2. The method according to claim 1, wherein the prior predicted rotation vector is a preset initial rotation vector and the prior predicted translation vector is a preset initial translation vector when the first image and the second image are initial images.

3. The method according to claim 1, wherein when the first image and the second image are non-initial images, the prior predicted rotation vector is calculated using the formula r12= r31 (ts1-ts3)/(ts2-ts1), and the prior predicted translation vector is calculated using the formula t12= t31 (ts1-ts3)/(ts2-ts1), wherein the r12 is the prior predicted rotation vector, the r31 is a rotation vector after rotation matrix conversion between the third image and the first image predicted by the first image and the third image using the preset data model, the t12 is the prior predicted translation vector, the t31 is a translation vector between the third image and the first image predicted by the first image and the third image using the preset data model, the ts1 is the acquisition time of the first image, the ts2 is the acquisition time of the second image, the ts3 is the acquisition time of the third image, the ts3 is smaller than the ts1, and the ts1 is smaller than the ts 2.

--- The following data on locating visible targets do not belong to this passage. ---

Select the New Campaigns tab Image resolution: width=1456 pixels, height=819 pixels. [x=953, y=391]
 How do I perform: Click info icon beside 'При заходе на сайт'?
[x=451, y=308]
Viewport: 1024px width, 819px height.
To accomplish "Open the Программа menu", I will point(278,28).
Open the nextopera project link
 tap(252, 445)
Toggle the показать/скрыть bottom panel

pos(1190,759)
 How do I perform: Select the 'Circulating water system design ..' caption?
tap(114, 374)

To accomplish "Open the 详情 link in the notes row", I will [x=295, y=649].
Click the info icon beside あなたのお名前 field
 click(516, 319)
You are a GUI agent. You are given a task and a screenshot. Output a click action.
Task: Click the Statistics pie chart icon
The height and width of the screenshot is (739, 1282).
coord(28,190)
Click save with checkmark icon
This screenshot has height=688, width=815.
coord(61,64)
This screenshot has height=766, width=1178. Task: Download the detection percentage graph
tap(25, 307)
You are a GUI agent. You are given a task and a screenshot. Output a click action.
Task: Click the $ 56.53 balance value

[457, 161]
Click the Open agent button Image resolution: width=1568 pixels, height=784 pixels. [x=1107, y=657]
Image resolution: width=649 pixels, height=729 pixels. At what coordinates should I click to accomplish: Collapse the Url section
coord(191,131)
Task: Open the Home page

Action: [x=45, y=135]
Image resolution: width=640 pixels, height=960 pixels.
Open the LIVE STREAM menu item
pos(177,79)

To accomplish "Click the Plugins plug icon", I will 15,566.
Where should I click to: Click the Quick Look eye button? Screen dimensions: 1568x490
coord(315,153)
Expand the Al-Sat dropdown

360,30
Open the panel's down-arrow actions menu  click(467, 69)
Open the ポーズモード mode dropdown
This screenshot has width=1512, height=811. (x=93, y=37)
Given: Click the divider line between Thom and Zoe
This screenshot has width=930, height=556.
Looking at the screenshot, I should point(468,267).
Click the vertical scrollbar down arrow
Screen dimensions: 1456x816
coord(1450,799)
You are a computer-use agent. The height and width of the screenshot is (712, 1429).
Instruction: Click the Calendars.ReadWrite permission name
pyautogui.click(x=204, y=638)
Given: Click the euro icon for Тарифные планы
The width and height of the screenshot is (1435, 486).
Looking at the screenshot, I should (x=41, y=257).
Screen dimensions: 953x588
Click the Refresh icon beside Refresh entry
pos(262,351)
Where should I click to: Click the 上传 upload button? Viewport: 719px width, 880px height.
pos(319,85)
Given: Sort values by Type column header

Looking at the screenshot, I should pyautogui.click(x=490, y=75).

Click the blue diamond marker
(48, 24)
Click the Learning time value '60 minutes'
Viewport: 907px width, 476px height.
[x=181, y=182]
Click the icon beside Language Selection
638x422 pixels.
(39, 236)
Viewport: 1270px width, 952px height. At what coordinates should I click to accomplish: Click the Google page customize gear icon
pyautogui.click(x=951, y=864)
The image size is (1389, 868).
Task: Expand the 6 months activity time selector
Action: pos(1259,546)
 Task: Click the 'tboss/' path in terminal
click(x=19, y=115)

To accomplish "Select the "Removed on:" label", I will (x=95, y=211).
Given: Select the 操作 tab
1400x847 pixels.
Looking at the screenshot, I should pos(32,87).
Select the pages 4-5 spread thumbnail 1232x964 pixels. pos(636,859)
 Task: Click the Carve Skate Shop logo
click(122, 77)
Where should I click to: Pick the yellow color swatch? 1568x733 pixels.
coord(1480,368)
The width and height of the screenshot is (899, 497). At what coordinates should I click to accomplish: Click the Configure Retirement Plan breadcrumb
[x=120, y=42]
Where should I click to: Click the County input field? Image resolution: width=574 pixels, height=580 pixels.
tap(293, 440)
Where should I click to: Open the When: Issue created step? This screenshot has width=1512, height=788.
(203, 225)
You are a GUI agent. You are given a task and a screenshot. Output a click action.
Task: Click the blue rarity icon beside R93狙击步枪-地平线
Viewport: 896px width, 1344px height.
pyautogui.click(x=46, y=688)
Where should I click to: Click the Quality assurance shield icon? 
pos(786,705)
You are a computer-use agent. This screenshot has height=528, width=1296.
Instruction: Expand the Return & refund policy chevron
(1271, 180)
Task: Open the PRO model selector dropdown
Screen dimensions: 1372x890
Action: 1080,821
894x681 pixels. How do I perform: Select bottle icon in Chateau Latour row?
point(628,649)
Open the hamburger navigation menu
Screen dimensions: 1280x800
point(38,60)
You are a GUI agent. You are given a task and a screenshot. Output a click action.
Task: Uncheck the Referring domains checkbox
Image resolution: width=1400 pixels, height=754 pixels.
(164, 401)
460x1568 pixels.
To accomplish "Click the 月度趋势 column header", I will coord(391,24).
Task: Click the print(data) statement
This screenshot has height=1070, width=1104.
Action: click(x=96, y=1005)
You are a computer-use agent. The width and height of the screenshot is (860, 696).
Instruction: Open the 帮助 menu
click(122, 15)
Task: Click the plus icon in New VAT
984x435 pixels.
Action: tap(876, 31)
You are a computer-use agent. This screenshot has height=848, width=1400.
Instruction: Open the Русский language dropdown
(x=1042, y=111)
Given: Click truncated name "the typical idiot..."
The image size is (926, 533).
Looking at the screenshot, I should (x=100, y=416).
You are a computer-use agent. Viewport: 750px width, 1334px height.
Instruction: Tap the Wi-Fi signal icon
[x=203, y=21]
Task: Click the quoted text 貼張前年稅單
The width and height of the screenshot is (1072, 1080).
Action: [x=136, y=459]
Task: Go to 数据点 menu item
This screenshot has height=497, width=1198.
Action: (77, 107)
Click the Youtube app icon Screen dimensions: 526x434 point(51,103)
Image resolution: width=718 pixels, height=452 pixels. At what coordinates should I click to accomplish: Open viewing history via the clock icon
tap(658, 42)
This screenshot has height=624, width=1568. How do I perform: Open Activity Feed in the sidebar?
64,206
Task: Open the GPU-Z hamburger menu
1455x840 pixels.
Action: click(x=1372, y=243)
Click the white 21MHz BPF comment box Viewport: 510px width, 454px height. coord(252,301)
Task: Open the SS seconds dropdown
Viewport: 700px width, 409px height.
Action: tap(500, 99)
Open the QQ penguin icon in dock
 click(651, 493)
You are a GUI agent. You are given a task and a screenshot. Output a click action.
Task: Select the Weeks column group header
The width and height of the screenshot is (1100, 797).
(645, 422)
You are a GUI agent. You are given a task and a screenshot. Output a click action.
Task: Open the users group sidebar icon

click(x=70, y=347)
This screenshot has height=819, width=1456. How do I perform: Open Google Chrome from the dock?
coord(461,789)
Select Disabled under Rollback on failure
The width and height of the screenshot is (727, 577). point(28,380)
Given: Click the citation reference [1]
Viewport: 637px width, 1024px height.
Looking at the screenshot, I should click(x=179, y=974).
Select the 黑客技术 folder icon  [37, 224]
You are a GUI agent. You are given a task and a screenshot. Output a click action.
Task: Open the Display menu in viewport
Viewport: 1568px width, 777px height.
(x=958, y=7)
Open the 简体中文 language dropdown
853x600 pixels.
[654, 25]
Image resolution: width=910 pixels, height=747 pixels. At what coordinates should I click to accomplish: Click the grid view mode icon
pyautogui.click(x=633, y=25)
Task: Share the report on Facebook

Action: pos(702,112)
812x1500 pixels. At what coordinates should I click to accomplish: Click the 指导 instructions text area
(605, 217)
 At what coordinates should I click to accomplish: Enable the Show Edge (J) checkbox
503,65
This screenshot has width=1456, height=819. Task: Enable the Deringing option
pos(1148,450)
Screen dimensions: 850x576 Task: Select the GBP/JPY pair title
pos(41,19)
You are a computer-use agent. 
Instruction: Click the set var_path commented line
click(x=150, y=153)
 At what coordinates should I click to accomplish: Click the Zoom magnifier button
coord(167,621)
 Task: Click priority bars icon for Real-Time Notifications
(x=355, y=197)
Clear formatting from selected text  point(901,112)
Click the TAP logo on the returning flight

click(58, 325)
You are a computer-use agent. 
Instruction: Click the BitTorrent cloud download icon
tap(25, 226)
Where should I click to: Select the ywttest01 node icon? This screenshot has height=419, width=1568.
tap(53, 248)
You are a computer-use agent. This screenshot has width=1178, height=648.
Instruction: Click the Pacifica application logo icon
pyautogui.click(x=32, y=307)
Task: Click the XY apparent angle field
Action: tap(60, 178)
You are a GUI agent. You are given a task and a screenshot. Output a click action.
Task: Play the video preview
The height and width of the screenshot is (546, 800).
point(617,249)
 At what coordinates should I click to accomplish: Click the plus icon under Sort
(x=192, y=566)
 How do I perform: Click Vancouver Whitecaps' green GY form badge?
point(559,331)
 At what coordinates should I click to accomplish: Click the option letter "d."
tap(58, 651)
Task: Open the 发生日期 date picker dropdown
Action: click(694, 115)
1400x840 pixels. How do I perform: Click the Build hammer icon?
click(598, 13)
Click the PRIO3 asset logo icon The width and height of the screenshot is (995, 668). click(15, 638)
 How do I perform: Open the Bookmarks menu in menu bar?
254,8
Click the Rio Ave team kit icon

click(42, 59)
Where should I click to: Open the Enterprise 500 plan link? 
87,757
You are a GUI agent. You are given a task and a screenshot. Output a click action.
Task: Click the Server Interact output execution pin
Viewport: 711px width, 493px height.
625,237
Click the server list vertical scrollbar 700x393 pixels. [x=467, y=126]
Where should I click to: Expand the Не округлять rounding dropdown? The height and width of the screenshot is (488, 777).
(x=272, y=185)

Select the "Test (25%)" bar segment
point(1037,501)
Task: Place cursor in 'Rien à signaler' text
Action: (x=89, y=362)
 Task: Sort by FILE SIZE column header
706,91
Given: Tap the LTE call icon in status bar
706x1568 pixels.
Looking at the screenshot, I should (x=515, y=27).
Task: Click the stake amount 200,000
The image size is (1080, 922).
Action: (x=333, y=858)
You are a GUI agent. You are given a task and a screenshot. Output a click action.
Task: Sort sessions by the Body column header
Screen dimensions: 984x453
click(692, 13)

4. The method according to any one of claims 1-3, wherein before obtaining the pixel values of each row of pixels in the first image and the second image, the method further comprises:

and adjusting the pixel value of the pixel point in the target area to be zero.

5. The method of claim 4, wherein after obtaining the pixel values of each row of pixels in the first image and the second image, the method further comprises:

6. An apparatus for calculating a movement trajectory based on a video image, comprising:

the track acquisition unit is used for acquiring a moving track of the vehicle when the first image is shot to the second image according to the pose information when the first image is shot and the rotation matrix and the translation vector between the first image and the second image;

7. An electronic device, comprising:

a processor; and

a memory having executable code stored thereon, which when executed by the processor, causes the processor to perform the method of any one of claims 1-5.